Le message lancé lundi à l'ouverture d'une réunion mondiale sur la biodiversité est clair: la destruction de la nature menace l'Homme "au moins autant" que le changement climatique et mérite donc autant d'attention pour éviter des impacts dévastateurs. Scientifiques et diplomates de plus de 130 pays sont réunis jusqu'à samedi pour adopter la première évaluation mondiale des écosystèmes depuis près de 15 ans, un sombre inventaire de la nature vitale pour l'humanité.
Référence scientifique en matière de biodiversité. "Les preuves sont incontestables : notre destruction de la biodiversité et des services écosystémiques a atteint des niveaux qui menacent notre bien-être au moins autant que les changements climatiques induits par l'Homme", a déclaré Robert Watson, président de Plateforme intergouvernementale scientifique et politique sur la biodiversité et les services écosystémiques (IPBES). Le groupe a travaillé pendant trois ans sur un rapport de 1.800 pages, qui devrait devenir la référence scientifique en matière de biodiversité, comme le sont ceux du Giec pour le climat.

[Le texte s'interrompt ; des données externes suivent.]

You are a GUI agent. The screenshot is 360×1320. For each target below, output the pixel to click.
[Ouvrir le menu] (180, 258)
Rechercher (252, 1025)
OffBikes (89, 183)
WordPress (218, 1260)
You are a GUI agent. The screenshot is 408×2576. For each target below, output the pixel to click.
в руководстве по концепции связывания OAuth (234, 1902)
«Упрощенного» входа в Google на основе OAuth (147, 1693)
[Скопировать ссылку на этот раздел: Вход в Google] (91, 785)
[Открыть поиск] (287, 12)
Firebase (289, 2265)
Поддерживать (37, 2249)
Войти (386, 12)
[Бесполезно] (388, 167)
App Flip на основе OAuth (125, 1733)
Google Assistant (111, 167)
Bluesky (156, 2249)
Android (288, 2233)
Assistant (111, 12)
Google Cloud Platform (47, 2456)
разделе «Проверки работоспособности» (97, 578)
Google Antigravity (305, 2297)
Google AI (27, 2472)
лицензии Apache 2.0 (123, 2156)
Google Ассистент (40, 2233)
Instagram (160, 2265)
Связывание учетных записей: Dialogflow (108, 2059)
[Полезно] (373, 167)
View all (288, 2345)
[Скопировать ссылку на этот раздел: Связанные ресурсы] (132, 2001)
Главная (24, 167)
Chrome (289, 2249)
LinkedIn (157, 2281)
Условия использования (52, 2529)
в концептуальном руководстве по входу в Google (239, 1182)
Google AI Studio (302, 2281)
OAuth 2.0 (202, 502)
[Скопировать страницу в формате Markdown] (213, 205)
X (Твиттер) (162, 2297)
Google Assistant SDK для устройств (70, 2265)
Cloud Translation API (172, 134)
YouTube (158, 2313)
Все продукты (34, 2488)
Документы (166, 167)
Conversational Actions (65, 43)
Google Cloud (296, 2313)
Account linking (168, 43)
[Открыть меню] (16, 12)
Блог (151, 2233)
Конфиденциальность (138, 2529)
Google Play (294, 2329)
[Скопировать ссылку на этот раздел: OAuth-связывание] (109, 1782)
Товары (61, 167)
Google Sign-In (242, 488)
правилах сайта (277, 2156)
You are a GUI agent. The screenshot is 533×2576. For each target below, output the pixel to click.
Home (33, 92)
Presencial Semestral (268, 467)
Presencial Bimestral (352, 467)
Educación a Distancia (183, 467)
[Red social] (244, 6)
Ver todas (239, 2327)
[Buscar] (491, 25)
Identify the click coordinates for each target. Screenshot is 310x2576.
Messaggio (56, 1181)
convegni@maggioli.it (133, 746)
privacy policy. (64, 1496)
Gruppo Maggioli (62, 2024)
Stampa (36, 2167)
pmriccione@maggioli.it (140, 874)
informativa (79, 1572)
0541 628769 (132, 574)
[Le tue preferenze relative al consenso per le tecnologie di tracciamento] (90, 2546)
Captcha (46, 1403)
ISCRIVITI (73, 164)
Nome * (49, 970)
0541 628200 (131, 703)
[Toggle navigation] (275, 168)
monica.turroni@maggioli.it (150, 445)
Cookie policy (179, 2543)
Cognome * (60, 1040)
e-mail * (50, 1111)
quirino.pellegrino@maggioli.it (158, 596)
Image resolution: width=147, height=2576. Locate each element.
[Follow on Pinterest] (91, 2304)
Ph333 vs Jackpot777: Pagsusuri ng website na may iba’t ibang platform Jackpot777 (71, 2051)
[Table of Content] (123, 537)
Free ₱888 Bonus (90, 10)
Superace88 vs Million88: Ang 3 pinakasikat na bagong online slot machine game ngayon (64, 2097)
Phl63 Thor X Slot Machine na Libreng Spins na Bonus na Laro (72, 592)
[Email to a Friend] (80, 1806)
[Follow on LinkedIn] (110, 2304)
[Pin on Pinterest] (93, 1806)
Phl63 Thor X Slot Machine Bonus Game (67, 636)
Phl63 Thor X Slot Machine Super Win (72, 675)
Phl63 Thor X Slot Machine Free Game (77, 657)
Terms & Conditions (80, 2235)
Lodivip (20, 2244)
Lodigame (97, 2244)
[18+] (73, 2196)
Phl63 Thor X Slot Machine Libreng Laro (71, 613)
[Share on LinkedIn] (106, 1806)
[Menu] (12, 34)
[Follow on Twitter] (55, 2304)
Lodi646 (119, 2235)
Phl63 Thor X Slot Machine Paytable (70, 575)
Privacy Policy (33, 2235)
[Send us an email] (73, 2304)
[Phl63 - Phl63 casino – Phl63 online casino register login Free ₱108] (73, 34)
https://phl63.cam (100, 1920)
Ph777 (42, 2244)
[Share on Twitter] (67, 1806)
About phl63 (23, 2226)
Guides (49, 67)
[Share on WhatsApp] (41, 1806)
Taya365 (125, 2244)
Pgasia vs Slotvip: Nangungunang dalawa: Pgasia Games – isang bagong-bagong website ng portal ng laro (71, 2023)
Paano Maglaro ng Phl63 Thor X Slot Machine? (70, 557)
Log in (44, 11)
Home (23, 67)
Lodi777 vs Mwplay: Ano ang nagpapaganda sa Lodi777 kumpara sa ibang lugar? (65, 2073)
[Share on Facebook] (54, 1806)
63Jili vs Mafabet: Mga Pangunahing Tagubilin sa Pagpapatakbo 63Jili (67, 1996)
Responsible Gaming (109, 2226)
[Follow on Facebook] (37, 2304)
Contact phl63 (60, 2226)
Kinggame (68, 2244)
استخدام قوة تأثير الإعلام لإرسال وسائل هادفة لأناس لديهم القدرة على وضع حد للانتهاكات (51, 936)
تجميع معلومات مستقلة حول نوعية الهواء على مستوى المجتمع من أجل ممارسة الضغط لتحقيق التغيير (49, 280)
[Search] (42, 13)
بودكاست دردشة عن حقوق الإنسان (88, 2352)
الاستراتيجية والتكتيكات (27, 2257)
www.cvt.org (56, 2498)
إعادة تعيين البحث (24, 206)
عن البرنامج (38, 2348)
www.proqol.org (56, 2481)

Si le mot "biodiversité" semble parfois bien abstrait, il concerne toutes les espèces animales ou végétales vivant sur la planète, y compris celle qui se met elle-même en danger en détruisant la nature: l'Homme. Et l'Homme ne peut vivre sans cette nature qui lui rend des services inestimables, des insectes pollinisateurs aux forêts et océans absorbant le CO2, en passant par les médicaments ou l'eau potable.
Un "tournant parisien" ? Alors comme pour le climat, "ce mois d'avril 2019 peut marquer le début d'un 'tournant parisien' similaire pour la biodiversité et les contributions de la nature aux populations", a estimé Robert Watson. Beaucoup espèrent que cette évaluation sera le prélude à l'adoption d'objectifs ambitieux lors de la réunion en 2020 en Chine des Etats membres de la Convention de l'ONU sur la diversité biologique (COP15).
Quasiment aucun des 20 objectifs précédemment définis pour 2020, qui visent une vie "en harmonie avec la nature" d'ici 2050, ne seront atteints, selon le projet de synthèse du rapport - projet qui sera discuté, amendé et adopté ligne par ligne par les délégués avant sa publication le 6 mai. "Le patrimoine environnemental mondial (...) est en train d'être altéré à un niveau sans précédent", met en garde ce texte.
Une accélération rapide du taux d'extinction des espèces. Un quart des 100.000 espèces évaluées - une portion minime des 8 millions estimées sur Terre - sont déjà menacées d'extinction, sous pression de l'agriculture, de la pêche, de la chasse, ou encore du changement climatique. Mais "une accélération rapide imminente du taux d'extinction des espèces" est attendue par les scientifiques, selon le projet de rapport. Et entre 500.000 et un million devraient devenir à leur tour menacées, dont "beaucoup dans les prochaines décennies".